HHS OIG uncovered irregularities in 2016 reimbursements.
Payments for hospice services were in the news this week, with the U.S. Department of Health and Human Services (HHS) Office of Inspector General (OIG) reporting that the Centers for Medicare & Medicaid Services (CMS) had repeatedly paid twice for such services during 2016.
“The hospice final rule has a very interesting discussion about a disturbing trend that was noted by CMS,” Ronald Hirsch, MD, told listeners during this week’s edition of the Monitor Mondays weekly Internet radio broadcast. “They describe that an increasing number of hospice patients are receiving services that are being billed as unrelated to the hospice diagnosis.”
Hirsch explained that hospice organizations receive a daily payment from Medicare to cover all of each patient’s care, with that rate ranging from $154 a day for routine care after the first 60 days up to $997 a day for continuous home care.
“CMS thinks that billing for services unrelated to the hospice care should be ‘exceptional, unusual, and rare,’” Hirsch said, pointing out that CMS used all three of those adjectives to describe how often this should happen. “You should note that it is one adjective more than the exceptions to the two-midnight rule, which are supposed to be only ‘rare and unusual.’”

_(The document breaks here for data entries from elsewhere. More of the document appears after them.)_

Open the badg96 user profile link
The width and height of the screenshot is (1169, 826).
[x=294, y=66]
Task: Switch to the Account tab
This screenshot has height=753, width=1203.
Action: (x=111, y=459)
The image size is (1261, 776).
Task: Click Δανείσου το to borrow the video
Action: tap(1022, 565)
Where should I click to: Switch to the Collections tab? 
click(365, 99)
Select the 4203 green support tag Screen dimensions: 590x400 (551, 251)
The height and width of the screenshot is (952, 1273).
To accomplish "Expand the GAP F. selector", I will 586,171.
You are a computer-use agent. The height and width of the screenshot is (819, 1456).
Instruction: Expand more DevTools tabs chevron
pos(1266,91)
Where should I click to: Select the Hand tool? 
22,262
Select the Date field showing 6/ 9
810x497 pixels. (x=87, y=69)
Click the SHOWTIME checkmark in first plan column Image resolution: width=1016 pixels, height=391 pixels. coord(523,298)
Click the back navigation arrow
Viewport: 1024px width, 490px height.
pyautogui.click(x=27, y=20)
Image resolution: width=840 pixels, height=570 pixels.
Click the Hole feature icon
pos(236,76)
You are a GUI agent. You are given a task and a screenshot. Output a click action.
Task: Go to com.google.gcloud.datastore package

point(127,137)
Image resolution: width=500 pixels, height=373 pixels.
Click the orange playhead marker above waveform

Hirsch reported that according to CMS calculations, hospice beneficiaries paid over $200 million in cost sharing last year for unrelated care services, and he noted that CMS received many complaints that patients were not aware that they would be responsible for such costs.
As a result, CMS has established a requirement for hospice providers that they must offer all patients a list of their diagnoses unrelated to the hospice diagnosis – and if a patient requests such a list, the hospice must provide it as a condition of payment, according to Hirsch.
“CMS also noted, and a recent independent study confirmed, that very few hospice patients receive radiation therapy, which is a very effective palliative treatment for painful cancers, and they have also had reports of patients being denied palliative blood transfusions,” Hirsch said. “Those of us who practiced in the 1990s know that global capitation can have a very chilling effect on the provision of services to patients. I suspect we will hear more about this in the future, and we should ensure our hospice patients have access to the care they need.”
In a related development, the OIG reported this week that Medicare Part D paid for drugs during 2016, covering costs that hospices should have paid for under the Medicare Part A hospice benefit.
On the basis of OIG sample results, the watchdog group estimated that the Part D total cost was $160.8 million for drugs that hospice organizations should have covered.
The OIG said that although hospices told the agency they should not have paid for the drugs associated with the remaining $261.9 million of the $422.7 million total cost, a review of CMS communications with hospices and sponsors between 2012 and 2016 indicates otherwise; hospice organizations or hospice beneficiaries likely should have paid for many of these drugs, not Part D.
The OIG, in its report, said CMS must do more to avoid paying twice for the same drugs, noting that CMS should work directly with hospices to ensure that they are providing drugs covered under the hospice benefit. The OIG also recommended that CMS develop and execute a strategy to ensure that Part D does not pay for drugs that should be covered by the Part A hospice benefit, which would save at least an estimated $160.8 million a year in Part D total costs, with potentially much higher annual savings associated with the drugs that hospices said they were not responsible for providing. This should include working with Part D sponsors and seeking whatever authorities are necessary to develop proper controls.
In response to the OIG draft report, in a written statement CMS stated that its current efforts would address the issue and help ensure that there is no disruption in beneficiary access. CMS said it would continue to “engage in meaningful activities to reduce duplicate payment in this area, such as ensuring hospice providers are proactively educating beneficiaries on covered services and items (including drugs) and Part D drug plan sponsors are appropriately applying prior authorization criteria and coordinating with hospice providers on drug coverage issues.”
Notably, CMS disagreed with the OIG assertion that its current activities would adequately address the issue, and that “CMS develop controls to stop the duplicate hospice drug payments.”